• _TASK TO COMPLETE_
Tally the lines in the listing below that include "dropdown". Answer with the count and nothing more.

EXCERPTED DATA: Begin

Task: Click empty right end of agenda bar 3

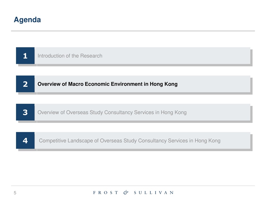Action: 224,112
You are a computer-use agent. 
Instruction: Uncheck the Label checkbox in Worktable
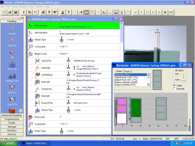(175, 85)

EXCERPTED DATA: End
EXCERPTED DATA: Begin

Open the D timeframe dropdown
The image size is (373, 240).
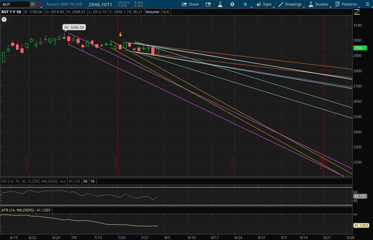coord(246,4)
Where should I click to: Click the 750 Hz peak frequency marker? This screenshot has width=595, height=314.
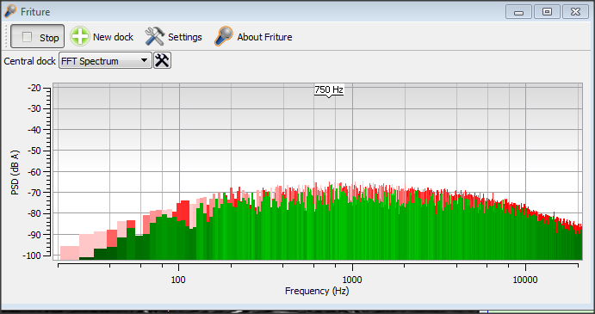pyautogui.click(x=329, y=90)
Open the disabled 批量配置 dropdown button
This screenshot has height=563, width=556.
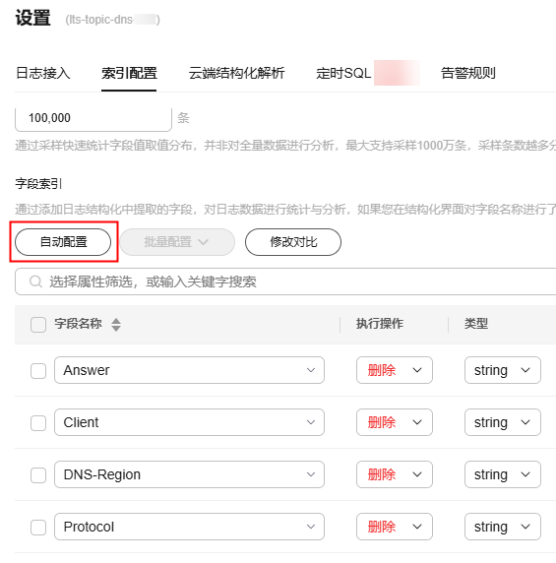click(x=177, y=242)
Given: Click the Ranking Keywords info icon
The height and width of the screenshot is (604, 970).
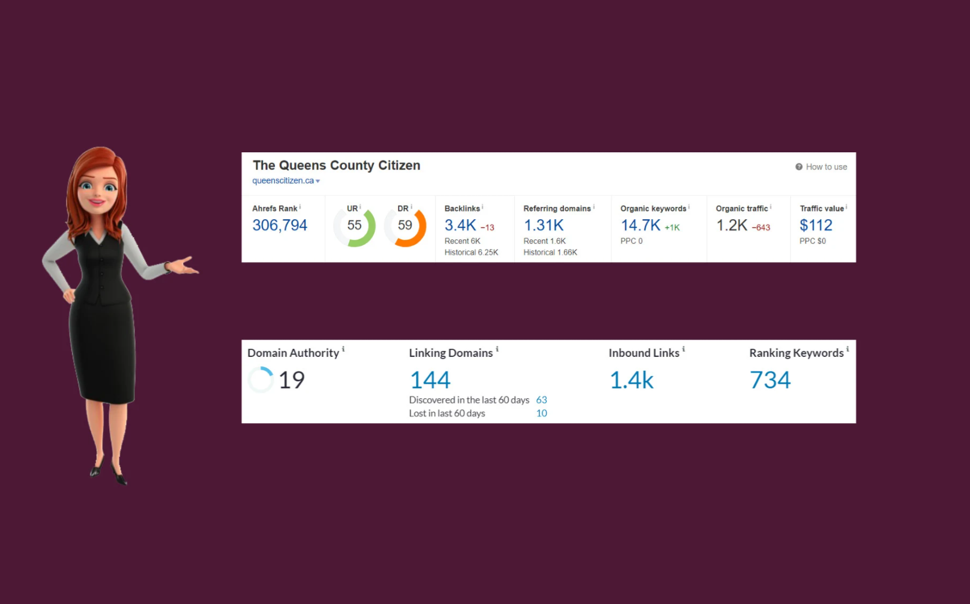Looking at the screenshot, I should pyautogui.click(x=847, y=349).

EXCERPTED DATA: End

• _EXERCISE SOLUTION_
2